Interesting approach. I've got a class that does something similar using a different approach --- so I'll probably annoy everybody with YAPOM class later on today :-)

The thing that I would disagree with is autogenerating a set/get method for every attribute. It's rare that I have objects where this is true. Even when it is true, there is some checking/transformation of arguments that takes place - making auto-generation like this impractical. I want access to those hashes!

A quick comment on:

A common problem that is attempted to be solved is that of internal attribute clashes in inherited modules. I personally find this a little strange as I tend to not find this to be a noteworthy issue in my day to day use of objects in perl.

Basically, I agree, but it's not the only advantage that the technique gives you - you also get compile time checking of attribute access, which is a good thing, along with the ability to inherit from non-hash based classes.
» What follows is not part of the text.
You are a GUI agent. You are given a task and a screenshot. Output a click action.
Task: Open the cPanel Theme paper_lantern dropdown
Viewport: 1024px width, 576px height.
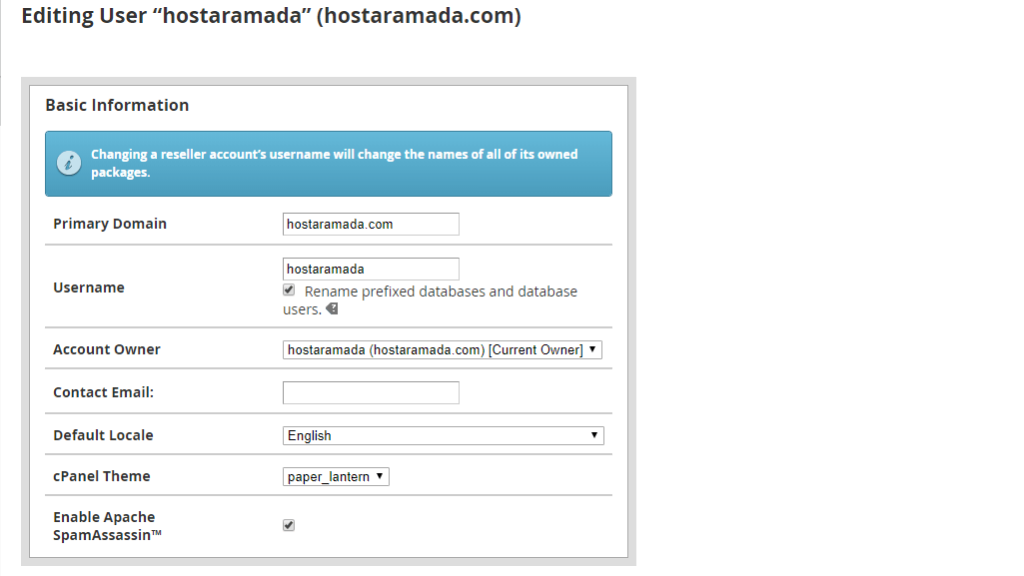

There is also the fact that, while these sorts of bugs are not common, they can be complete sods to discover.

I can't remember the precise details, but we had a bug that was showing up on some servers and not on others. It turned out that we had updated module A, which sometimes caused an update of module B (depending on the version currently installed), which was a subclass of module C, which was used by our class D.

The latest version of B added an entry to the hash that was also used by D, breaking it in certain conditions.

Took us two days to figure out what was going on.

However - this sort of thing is rare :-)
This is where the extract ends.